Car le fuyard, d'abord interloqué devant la présence de deux hommes, décide brusquement de fuir : il fuit toute question, toute tentative de le faire revenir en arrière, vers la raison, et vers un espoir auquel il ne croit plus. Mais les deux hommes, le voyant courir de toutes ses forces, se décident à lui venir en aide en lui courant après, pour lui assurer leur soutien, leur compassion car ils comprennent à demi-mot le désespoir vécu. Ce que le fuyard ne comprend pas. La fuite se poursuit ; les deux hommes s'épuisent, s'agacent de cette course inutile, sans but, et en viennent à penser que cet homme qu'ils pourchassent est responsable de leur labeur. La course devient agressive, d'autant que des inconnus la rejoignent : un garde-chasse persuadé de reconnaître un criminel, des marcheurs persuadés que la poursuite est légitime.
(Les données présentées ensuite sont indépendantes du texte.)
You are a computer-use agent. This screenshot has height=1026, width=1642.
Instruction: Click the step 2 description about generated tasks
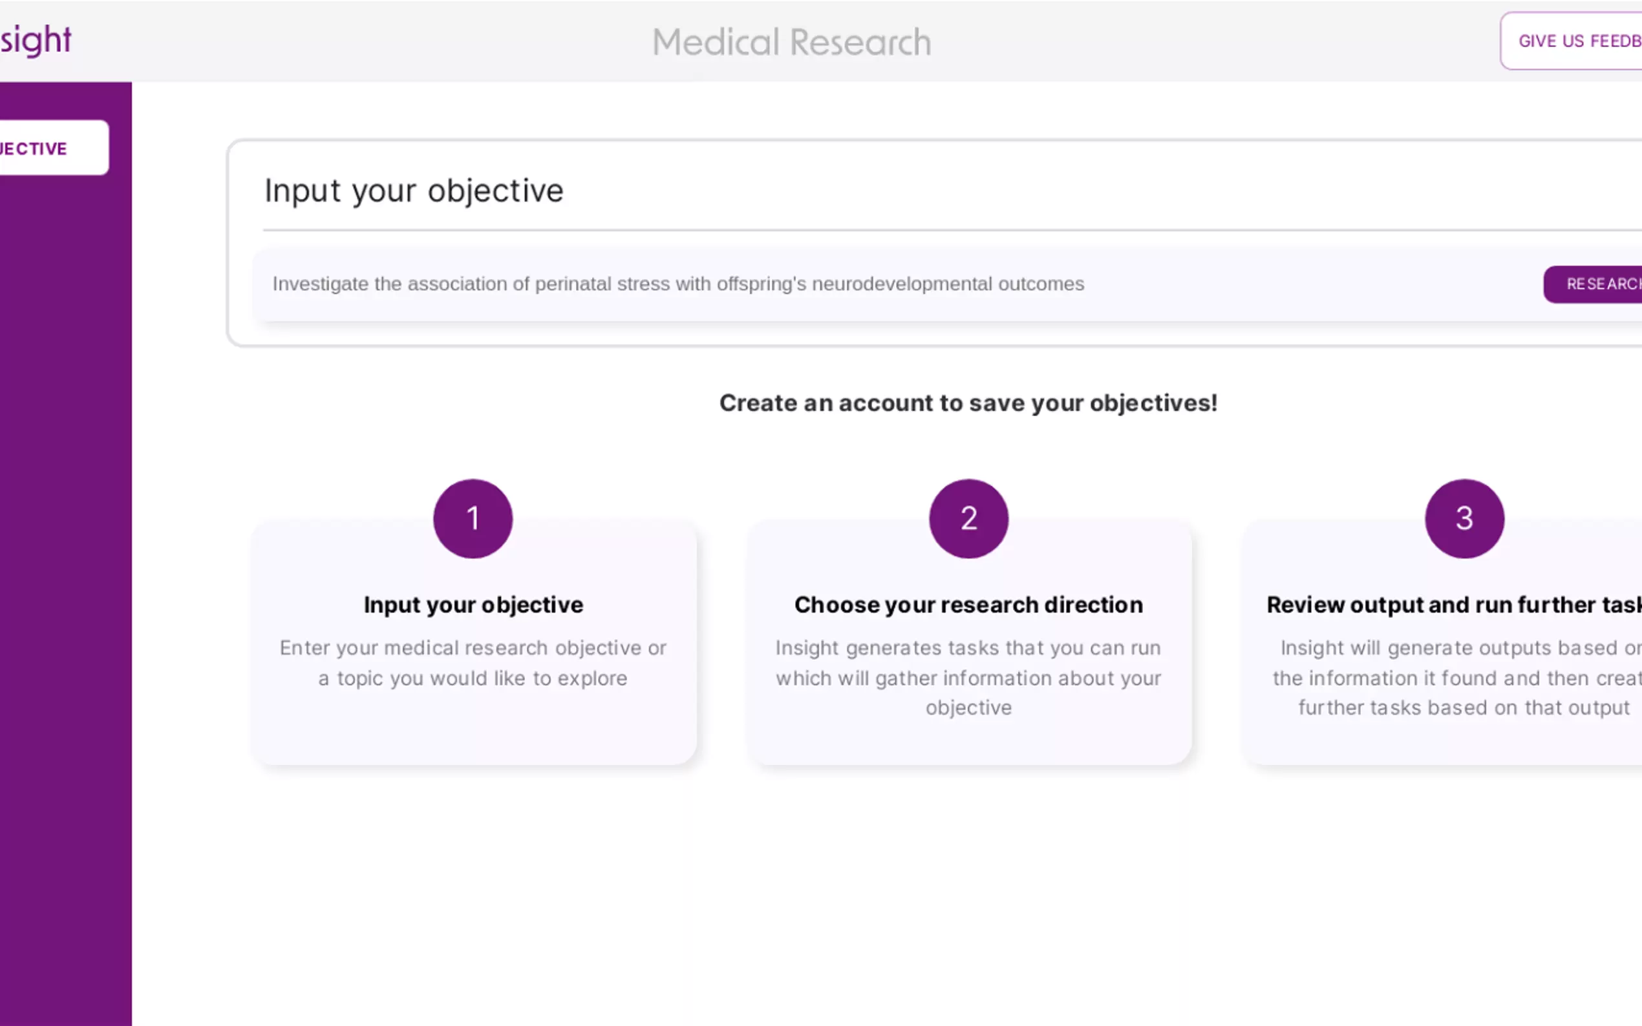coord(968,677)
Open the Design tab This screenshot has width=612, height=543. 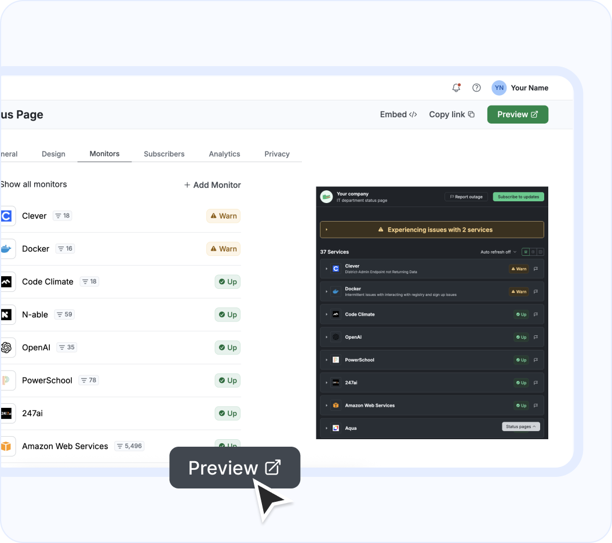[53, 154]
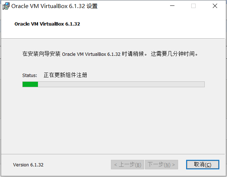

Tous, avec hargne, veulent retrouver et faire payer à l'homme une course qui s'éternise tandis que lui semble infatigable. C'est que de son côté, il passe par toutes les émotions : désespoir et énergie surnaturelle pour échapper à ses poursuivants, bonheur de vivre et nouvel espoir qui décuplent les forces. Décidé à vivre, il communie avec la nature, seule à même de le sauver : les racines, les herbes, les simples sont salvateurs et comestibles, pense-t-il. Il en meurt, heureux, la bouche pleine de terre, au moment même où la paix l'a définitivement enveloppé. le cri qu'il a poussé juste avant, dans un grand élan de joie et d'amour de la vie, a surpris ses poursuivants, brusquement rappelés à la raison, à leur colère injustifiée, et à leur honte de s'être pris d'une telle haine pour un étrange inconnu.
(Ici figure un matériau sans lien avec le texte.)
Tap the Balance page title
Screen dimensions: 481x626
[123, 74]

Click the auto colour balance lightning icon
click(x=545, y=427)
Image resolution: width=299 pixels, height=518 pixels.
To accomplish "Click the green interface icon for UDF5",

Ce court roman, ou cette nouvelle plutôt, est terrible dans sa représentations des relations humaines, dans le désespoir d'un homme incompris, incapable de dire son désarroi et de ces poursuivants formant foule, tout juste bons à contraindre un individu qu'ils jugent étrange et donc forcément coupable, qu'ils ne comprennent pas et qu'ils accusent de leur incompréhension.